Larger than Life: They Might Be Giants on successfully changing

Ithaca Times, October 24, 2018
by Bryan VanCampen

“You’re very crunchy.”

Ah, such are the vagaries of cell phones, trans-Atlantic phone lines and automobiles. (The author is speaking to the artist while driving.) The connection may be crunchy, but it’s good enough to make out what John Flansburgh of They Might Be Giants is saying.

If pressed, the author will happily concede that TMBG’s Flood is one of the ten greatest albums ever recorded. For a band that had been led by Flansburgh and John Linnell in various combinations since 1982, you may have your own favorite TMBG album.

They Might Be Giants have been touring “the world and elsewhere” to quote Spinal Tap since releasing their 20th album, I Like Fun, in January. They’ll make their Ithaca stop on Oct. 25 at 8 p.m. at the State Theatre. John Flansburgh spoke to the Ithaca Times about what there is to see in Belgium (where they were at the time), playing with people who are better than you, and his unrepentant addiction to guitar effects pedals.

I read that you’ve had some pretty cool musicians come and play for you.
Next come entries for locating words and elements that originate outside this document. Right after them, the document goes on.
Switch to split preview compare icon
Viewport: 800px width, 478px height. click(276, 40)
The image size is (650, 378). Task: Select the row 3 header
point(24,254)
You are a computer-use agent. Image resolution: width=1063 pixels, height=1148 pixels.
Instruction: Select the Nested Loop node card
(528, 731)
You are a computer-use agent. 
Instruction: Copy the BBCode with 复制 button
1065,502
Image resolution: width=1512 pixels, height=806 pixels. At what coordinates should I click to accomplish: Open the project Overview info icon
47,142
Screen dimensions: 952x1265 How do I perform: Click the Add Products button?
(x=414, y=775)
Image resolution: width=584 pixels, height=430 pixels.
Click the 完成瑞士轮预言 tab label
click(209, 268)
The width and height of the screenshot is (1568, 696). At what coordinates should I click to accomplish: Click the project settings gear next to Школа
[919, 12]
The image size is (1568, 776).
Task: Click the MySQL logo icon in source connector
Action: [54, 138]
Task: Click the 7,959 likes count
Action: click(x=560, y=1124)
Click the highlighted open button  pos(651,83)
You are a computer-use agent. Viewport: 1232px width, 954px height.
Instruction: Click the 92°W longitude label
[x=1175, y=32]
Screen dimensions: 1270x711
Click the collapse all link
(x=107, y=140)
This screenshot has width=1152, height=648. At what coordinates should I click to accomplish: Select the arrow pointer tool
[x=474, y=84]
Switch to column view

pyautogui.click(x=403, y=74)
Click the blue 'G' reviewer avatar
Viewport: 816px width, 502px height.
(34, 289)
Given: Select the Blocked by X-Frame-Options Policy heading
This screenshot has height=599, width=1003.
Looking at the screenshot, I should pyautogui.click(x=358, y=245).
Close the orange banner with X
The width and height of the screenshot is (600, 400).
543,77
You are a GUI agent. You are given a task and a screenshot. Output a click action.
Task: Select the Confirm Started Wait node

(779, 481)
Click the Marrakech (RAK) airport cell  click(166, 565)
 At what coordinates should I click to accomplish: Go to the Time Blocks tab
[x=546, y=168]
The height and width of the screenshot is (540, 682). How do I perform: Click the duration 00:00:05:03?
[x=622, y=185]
Our band has always been, for lack of a better word, ringers. When you start taking on musicians in a band, you sort of have the choice of playing with people who can play as well as you, or you can play with people who can play much better than you. You have to sort of defend your ground a little bit more when you’re playing with people who are really virtuosic. I think as a songwriter, it’s a really interesting challenge to try to write for people who are much better players. But right now, we have added Curt Ramm, who’s playing trumpet. He’s done a lot of recordings, and five shows with Bruce Springsteen, and Nile Rodgers and a host of other people. He’s been working for a long time. It’s sort of opened things up; up until now we’ve had a five-piece band that was essentially sort of a rock combo: two guitars, bass, drums and keyboards. But with Curt on board, we can do a lot of things. John Linnell is playing the contra alto clarinet a lot in this current show, and that combined with the trumpet just gives all those songs a really unique sound.

I was really struck by the opening piano figure on “Let’s Get This Over With,” the first track of I Like Fun.

Well, that’s all John Linnell. We didn’t have to hire out for that. I mean, that’s the flashy fingers of Mr. Linnell.

I really like the new album. Where do you feel like you are in the ongoing process of being in this band?

Well, it’s kind of an evolution and it sort of feels like a manic episode. It’s much more of a piece than I think […] as bands change, as you put out different things, people act as if the changes are the big news. But I think for us, we really just treat it as one big creative project from the very beginning, and it’s been a really interesting challenge, and it certainly endured and found an audience, and that’s been really exciting.

We’ve come up with a way of working that seems flexible enough to invite input and yet concrete enough to keep the session focused. We’ll bring in a pretty realized demo in terms of the song structure. And sometimes it’ll just be a chord progression and a click [track] and vocals, and other times it’ll be some very specific sound that needs to be featured in a recording. We’ll do a little bit of home production, which will often lead to the more usual sounds that you hear on the records. Those kinds of explorations don’t usually happen on the clock, because it just takes too much time. But it’s a good way of working because you have something very solid for everybody to jump on. On occasion we really take hard left turns from the material that we start with. We’ll change the tempos or really move the feel of the song around. But usually we walk into the studio with a pretty good idea of what we’re gonna do. We do a lot of experimenting within the song form, but if we don’t have a song to start with, we’ll wind up staring at the walls.

I’ve been a fan of your guitar sound since I saw you at the State on Oscar night in 1994.

It’s pretty straightforward for me. I play a Telecaster, and in recording studios, it’s usually a Fender amp or a Marshall amp. It’s nothing exceptional. I have a guitar pedal addiction, but the truth is, I find them very inspiring. And a lot of times things will start with pedals, and then I’ll just simplify it. It’s surprising how often I’ll take the pedal out of the picture. I probably owe the pedal a credit on the production, because they are fun.

I have a Vox vibrato pedal that is one of the most unloved. It makes the guitar make this wiggling sound that I think impresses no one but me. But I find it very exciting [laughs]. It has a little bit of a Ventures kind of sound. It’s a very heavy spice, but I think of it as being very me.

There’s a very unusual track on the album: the title track, “I Like Fun” actually was sort of generated […] the spark of this song was this Mellotron sample that Jack Bruce had put together. And the sample library has now been reissued with a bunch of other very unusual Mellotron samples. And it’s basically a couple of octaves of Jack Bruce singing notes, and so the chords that you hear, it’s almost like a Laurie Anderson part. The chords that you hear are actually Jack Bruce of the band Cream singing. I found those samples to be very haunting, and really interesting for the song. But now, when we do it live, that part is just played on the trumpet by Curt, and it’s not like there’s anything missing, like “We have to have the Mellotron.” The song can kind of stand on its own two legs and walk around now. It’s more durable than just a sound.